- **WHAT THE TASK REQUIRES**:
Copy these items word for word.

==== GIVEN ENTRIES ====

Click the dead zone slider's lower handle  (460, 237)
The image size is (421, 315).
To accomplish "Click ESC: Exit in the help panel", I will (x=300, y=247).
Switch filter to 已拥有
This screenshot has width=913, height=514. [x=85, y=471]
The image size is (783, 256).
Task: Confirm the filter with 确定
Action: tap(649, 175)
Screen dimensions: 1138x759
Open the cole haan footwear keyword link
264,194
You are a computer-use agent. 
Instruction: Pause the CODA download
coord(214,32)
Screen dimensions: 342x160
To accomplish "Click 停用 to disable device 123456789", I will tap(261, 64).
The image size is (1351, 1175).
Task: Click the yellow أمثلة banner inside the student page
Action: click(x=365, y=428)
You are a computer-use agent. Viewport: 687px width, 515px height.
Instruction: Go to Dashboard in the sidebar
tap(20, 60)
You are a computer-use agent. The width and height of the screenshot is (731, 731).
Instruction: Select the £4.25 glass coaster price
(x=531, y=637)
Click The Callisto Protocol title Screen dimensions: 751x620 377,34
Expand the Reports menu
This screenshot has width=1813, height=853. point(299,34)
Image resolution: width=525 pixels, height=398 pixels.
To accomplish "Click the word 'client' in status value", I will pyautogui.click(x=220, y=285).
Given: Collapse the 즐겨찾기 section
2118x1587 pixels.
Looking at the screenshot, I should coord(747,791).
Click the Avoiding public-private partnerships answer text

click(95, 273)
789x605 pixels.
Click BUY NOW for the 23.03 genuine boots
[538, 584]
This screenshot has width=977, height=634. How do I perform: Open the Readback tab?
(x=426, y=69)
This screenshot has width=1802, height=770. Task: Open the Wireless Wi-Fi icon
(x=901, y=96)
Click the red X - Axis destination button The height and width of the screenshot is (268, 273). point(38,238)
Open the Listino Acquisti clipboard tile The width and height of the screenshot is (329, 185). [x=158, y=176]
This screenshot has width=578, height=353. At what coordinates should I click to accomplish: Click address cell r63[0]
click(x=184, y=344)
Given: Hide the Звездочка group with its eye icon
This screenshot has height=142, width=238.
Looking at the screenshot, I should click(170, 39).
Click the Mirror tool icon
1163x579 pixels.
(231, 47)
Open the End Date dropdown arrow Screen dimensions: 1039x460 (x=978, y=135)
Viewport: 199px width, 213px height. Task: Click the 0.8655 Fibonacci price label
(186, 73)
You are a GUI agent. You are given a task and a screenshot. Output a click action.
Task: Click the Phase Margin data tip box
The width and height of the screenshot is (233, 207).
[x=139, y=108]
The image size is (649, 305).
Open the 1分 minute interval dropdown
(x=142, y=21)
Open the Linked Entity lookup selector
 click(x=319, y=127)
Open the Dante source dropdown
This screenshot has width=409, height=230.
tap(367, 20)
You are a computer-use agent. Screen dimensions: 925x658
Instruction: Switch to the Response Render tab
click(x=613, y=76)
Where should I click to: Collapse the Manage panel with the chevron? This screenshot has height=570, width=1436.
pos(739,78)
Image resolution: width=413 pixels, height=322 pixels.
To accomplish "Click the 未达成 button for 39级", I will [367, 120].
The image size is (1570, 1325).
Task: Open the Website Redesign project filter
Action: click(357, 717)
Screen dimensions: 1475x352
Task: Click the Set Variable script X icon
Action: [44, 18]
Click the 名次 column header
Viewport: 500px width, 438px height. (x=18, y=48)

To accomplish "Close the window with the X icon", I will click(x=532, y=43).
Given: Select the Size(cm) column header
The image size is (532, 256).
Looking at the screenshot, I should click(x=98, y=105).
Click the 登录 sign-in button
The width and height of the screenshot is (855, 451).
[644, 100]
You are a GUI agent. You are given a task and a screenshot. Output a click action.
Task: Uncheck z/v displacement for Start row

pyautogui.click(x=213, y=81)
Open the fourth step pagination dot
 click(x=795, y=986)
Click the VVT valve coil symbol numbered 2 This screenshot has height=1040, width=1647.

====

- **SOLUTION FOR THIS EXERCISE**:
Click the dead zone slider's lower handle  (460, 237)
The image size is (421, 315).
To accomplish "Click ESC: Exit in the help panel", I will (x=300, y=247).
Switch filter to 已拥有
This screenshot has width=913, height=514. [x=85, y=471]
The image size is (783, 256).
Task: Confirm the filter with 确定
Action: tap(649, 175)
Screen dimensions: 1138x759
Open the cole haan footwear keyword link
264,194
You are a computer-use agent. 
Instruction: Pause the CODA download
coord(214,32)
Screen dimensions: 342x160
To accomplish "Click 停用 to disable device 123456789", I will tap(261, 64).
The image size is (1351, 1175).
Task: Click the yellow أمثلة banner inside the student page
Action: click(x=365, y=428)
You are a computer-use agent. Viewport: 687px width, 515px height.
Instruction: Go to Dashboard in the sidebar
tap(20, 60)
You are a computer-use agent. The width and height of the screenshot is (731, 731).
Instruction: Select the £4.25 glass coaster price
(x=531, y=637)
Click The Callisto Protocol title Screen dimensions: 751x620 377,34
Expand the Reports menu
This screenshot has width=1813, height=853. point(299,34)
Image resolution: width=525 pixels, height=398 pixels.
To accomplish "Click the word 'client' in status value", I will pyautogui.click(x=220, y=285).
Given: Collapse the 즐겨찾기 section
2118x1587 pixels.
Looking at the screenshot, I should coord(747,791).
Click the Avoiding public-private partnerships answer text

click(95, 273)
789x605 pixels.
Click BUY NOW for the 23.03 genuine boots
[538, 584]
This screenshot has width=977, height=634. How do I perform: Open the Readback tab?
(x=426, y=69)
This screenshot has width=1802, height=770. Task: Open the Wireless Wi-Fi icon
(x=901, y=96)
Click the red X - Axis destination button The height and width of the screenshot is (268, 273). point(38,238)
Open the Listino Acquisti clipboard tile The width and height of the screenshot is (329, 185). [x=158, y=176]
This screenshot has width=578, height=353. At what coordinates should I click to accomplish: Click address cell r63[0]
click(x=184, y=344)
Given: Hide the Звездочка group with its eye icon
This screenshot has height=142, width=238.
Looking at the screenshot, I should click(170, 39).
Click the Mirror tool icon
1163x579 pixels.
(231, 47)
Open the End Date dropdown arrow Screen dimensions: 1039x460 (x=978, y=135)
Viewport: 199px width, 213px height. Task: Click the 0.8655 Fibonacci price label
(186, 73)
You are a GUI agent. You are given a task and a screenshot. Output a click action.
Task: Click the Phase Margin data tip box
The width and height of the screenshot is (233, 207).
[x=139, y=108]
The image size is (649, 305).
Open the 1分 minute interval dropdown
(x=142, y=21)
Open the Linked Entity lookup selector
 click(x=319, y=127)
Open the Dante source dropdown
This screenshot has width=409, height=230.
tap(367, 20)
You are a computer-use agent. Screen dimensions: 925x658
Instruction: Switch to the Response Render tab
click(x=613, y=76)
Where should I click to: Collapse the Manage panel with the chevron? This screenshot has height=570, width=1436.
pos(739,78)
Image resolution: width=413 pixels, height=322 pixels.
To accomplish "Click the 未达成 button for 39级", I will [367, 120].
The image size is (1570, 1325).
Task: Open the Website Redesign project filter
Action: click(357, 717)
Screen dimensions: 1475x352
Task: Click the Set Variable script X icon
Action: [44, 18]
Click the 名次 column header
Viewport: 500px width, 438px height. (x=18, y=48)

To accomplish "Close the window with the X icon", I will click(x=532, y=43).
Given: Select the Size(cm) column header
The image size is (532, 256).
Looking at the screenshot, I should click(x=98, y=105).
Click the 登录 sign-in button
The width and height of the screenshot is (855, 451).
[644, 100]
You are a GUI agent. You are given a task and a screenshot. Output a click action.
Task: Uncheck z/v displacement for Start row

pyautogui.click(x=213, y=81)
Open the fourth step pagination dot
 click(x=795, y=986)
Click the VVT valve coil symbol numbered 2 This screenshot has height=1040, width=1647.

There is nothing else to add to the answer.